We introduce the first chapter of Barbara H. Bell's, Letters to Suzanna. Her book is a series of imaginary letters based closely on historical facts that tell of the day-to-day experiences of a family establishing a homestead in the region near the south end of Seneca Lake. Mrs. Bell is Historian for Reading town, and editor of the Journal of the Schuyler County Historical Society. Letters to Suzanna consists of 40 "letters" on 183 pages. It is available by sending $19 to 3460 County Route 28, Watkins Glen, NY, 14891.
Richard Palmer begins a two-part series on Brigham Young's family in the area of the Finger Lakes. Dick's account about the Bath & Hammondsport Railroad and its Locomotive No. 11 appeared in our November and December 1994 issues. His story of the Busy Bee ferry on Cayuga Lake was in our August 1994 issue. Mr. Palmer lives in Tully, New York.
John Rezelman's commentaries on Kanona farmer T. N. Smith's diary of May, 1888. Mr. Smith put his corn seed in the ground early and then worried the rest of a cold month that he had planted to soon.
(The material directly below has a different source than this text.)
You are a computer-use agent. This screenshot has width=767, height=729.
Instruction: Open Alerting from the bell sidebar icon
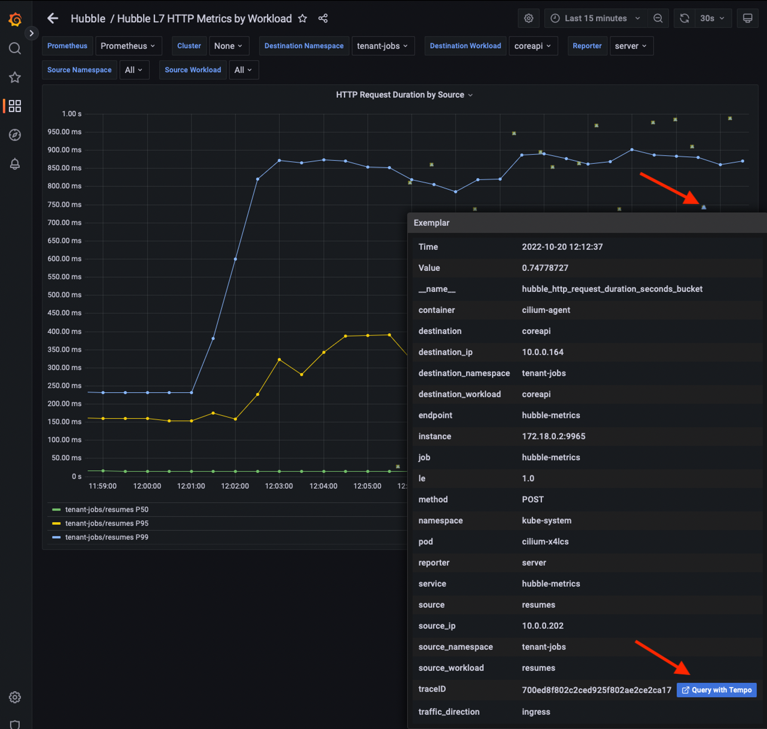[x=15, y=164]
John provided the photograph, taken by his daughter Martha, of two hand-operated corn planters to show us the tools Smith likely used to plant his corn. John Rezelman lives in Bath.
Turn to the back page to read the Memorial Day oration Robert Ingersoll made in 1866 at Dresden, New York. Ingersoll's manuscript was found in the attic of his birthplace home. Mrs. Betty Smalley who is Historian for Torrey and lives in Dresden supplied a photocopy of the original with a typescript of his address and a 1951 newspaper account.